■ Word and item position data
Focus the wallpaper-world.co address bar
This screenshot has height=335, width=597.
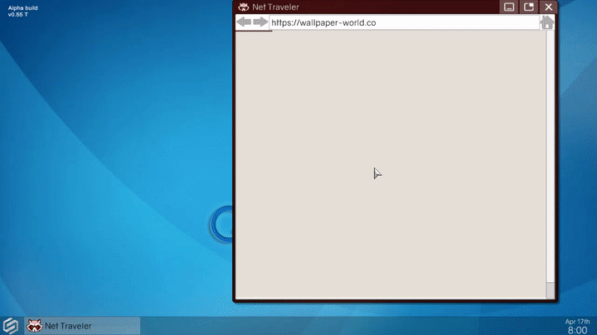(x=398, y=22)

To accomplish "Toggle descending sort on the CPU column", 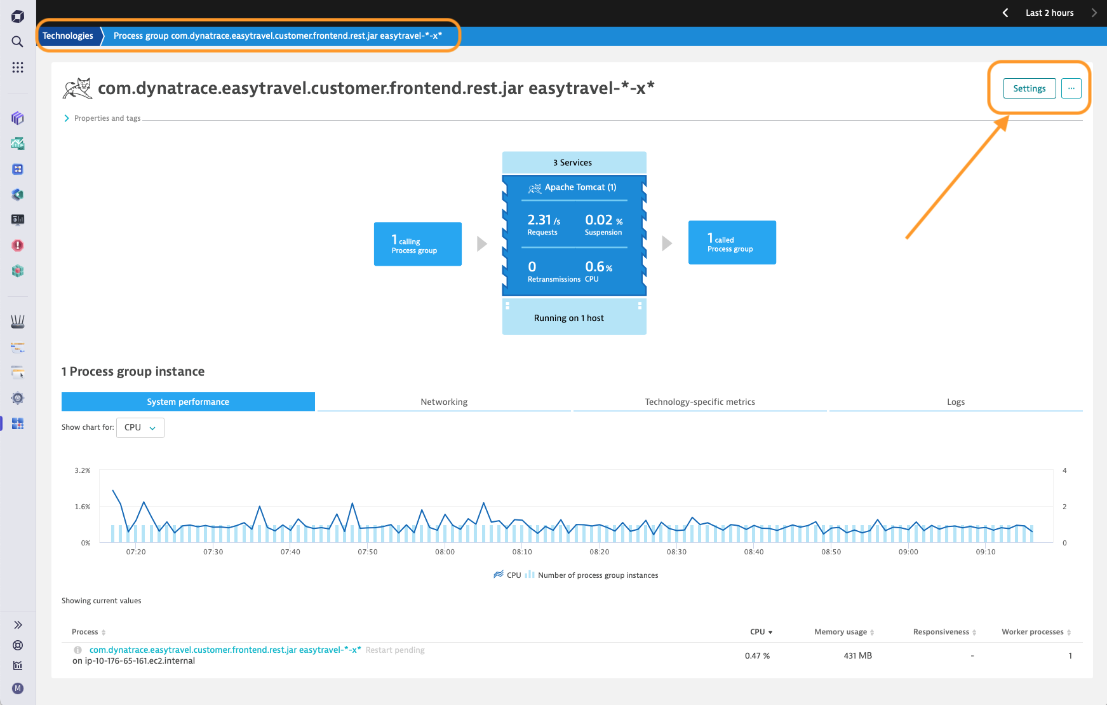I will 760,631.
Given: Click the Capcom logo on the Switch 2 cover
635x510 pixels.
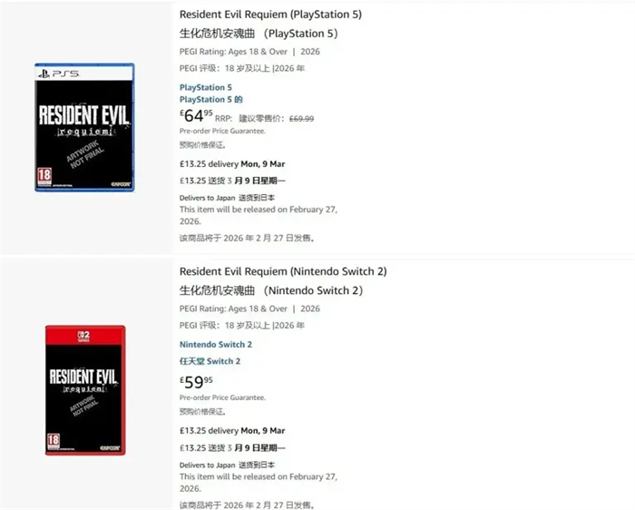Looking at the screenshot, I should pos(114,448).
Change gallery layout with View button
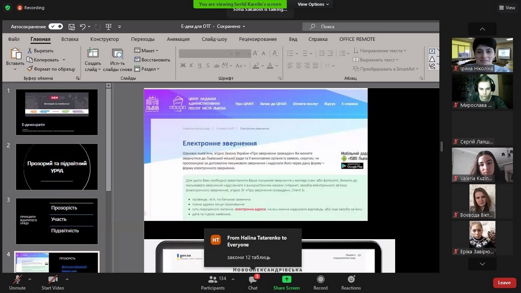 [507, 8]
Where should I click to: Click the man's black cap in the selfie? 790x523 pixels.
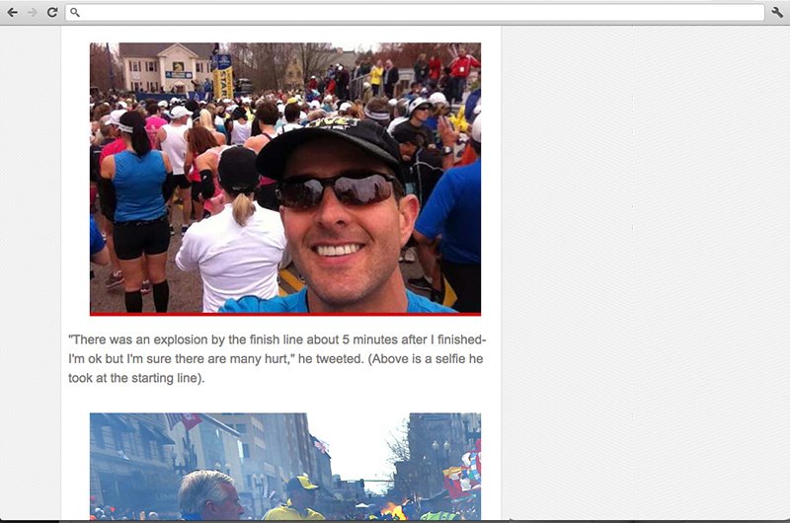330,146
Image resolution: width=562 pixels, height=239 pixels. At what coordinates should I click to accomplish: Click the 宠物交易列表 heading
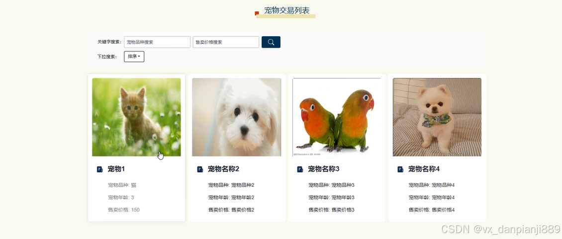pyautogui.click(x=287, y=10)
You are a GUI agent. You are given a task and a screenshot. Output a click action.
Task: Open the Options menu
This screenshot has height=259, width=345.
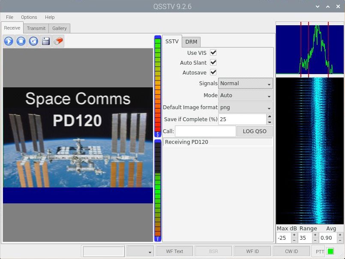pos(29,17)
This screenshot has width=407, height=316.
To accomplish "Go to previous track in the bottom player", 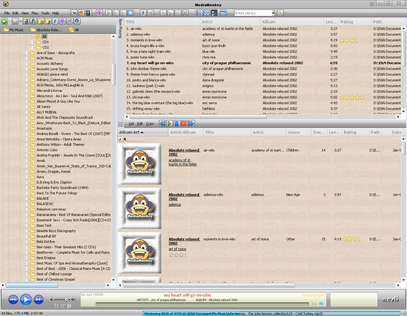I will tap(13, 300).
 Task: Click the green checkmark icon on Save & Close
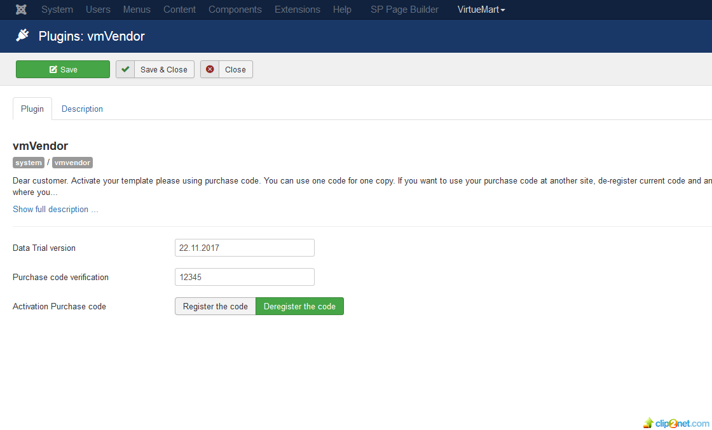[x=125, y=69]
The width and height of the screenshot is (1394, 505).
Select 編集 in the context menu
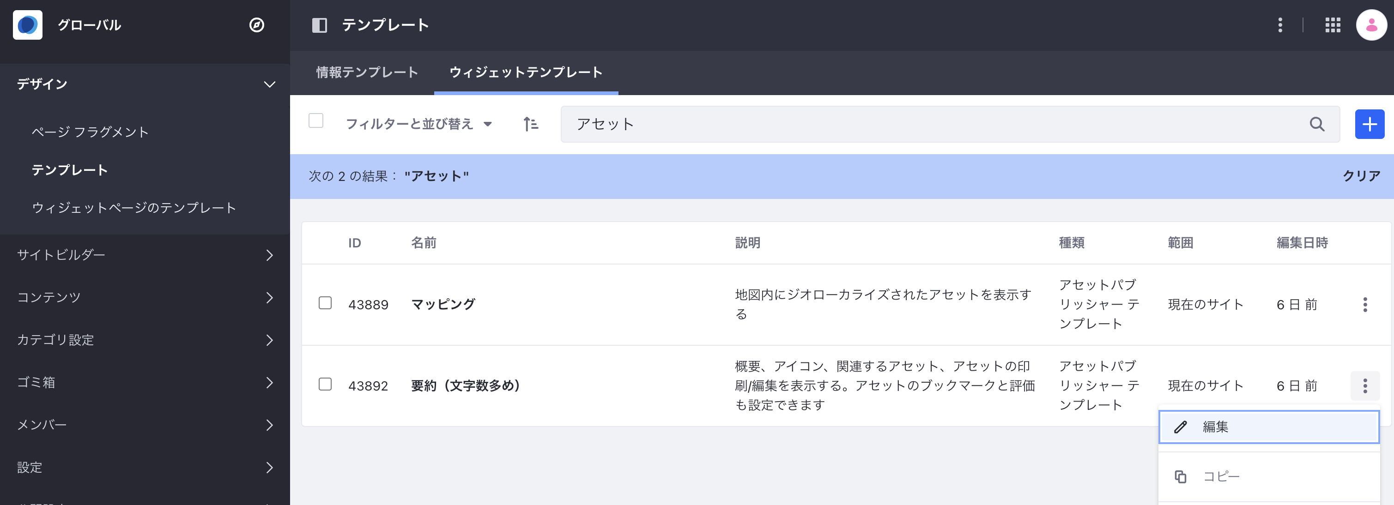1268,427
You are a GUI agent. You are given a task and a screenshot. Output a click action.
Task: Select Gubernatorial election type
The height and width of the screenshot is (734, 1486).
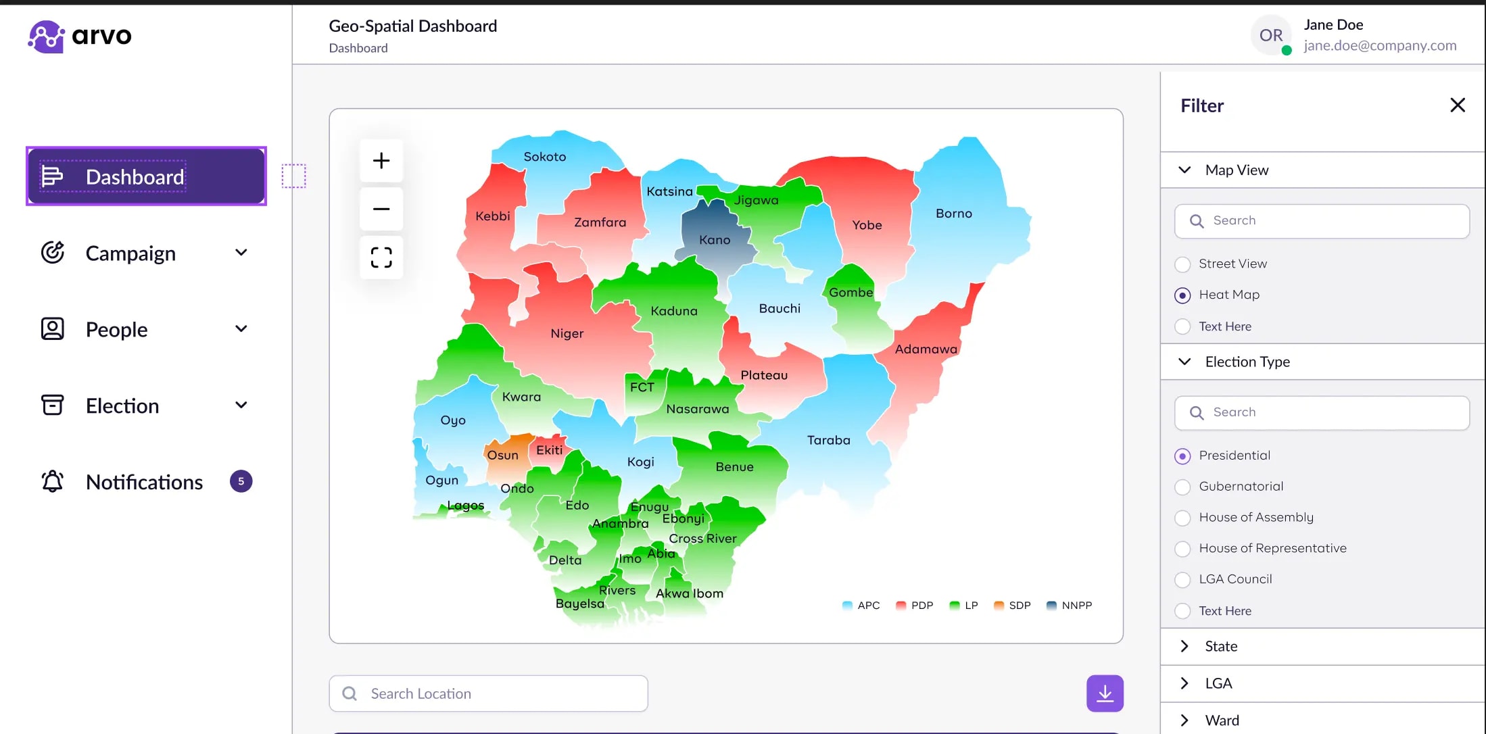(x=1182, y=487)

■ WHAT NEEDS TO BE DONE
Pick out each line of the rows above that contains the string "width", and copy those lines.

■ ANSWER TO THIS TASK
This screenshot has height=335, width=597.
Image resolution: width=562 pixels, height=239 pixels. At what coordinates should I click to accomplish: Click the 宠物交易列表 heading
This screenshot has height=259, width=345.
This screenshot has width=407, height=316.
The width and height of the screenshot is (1394, 505).
The height and width of the screenshot is (734, 1486).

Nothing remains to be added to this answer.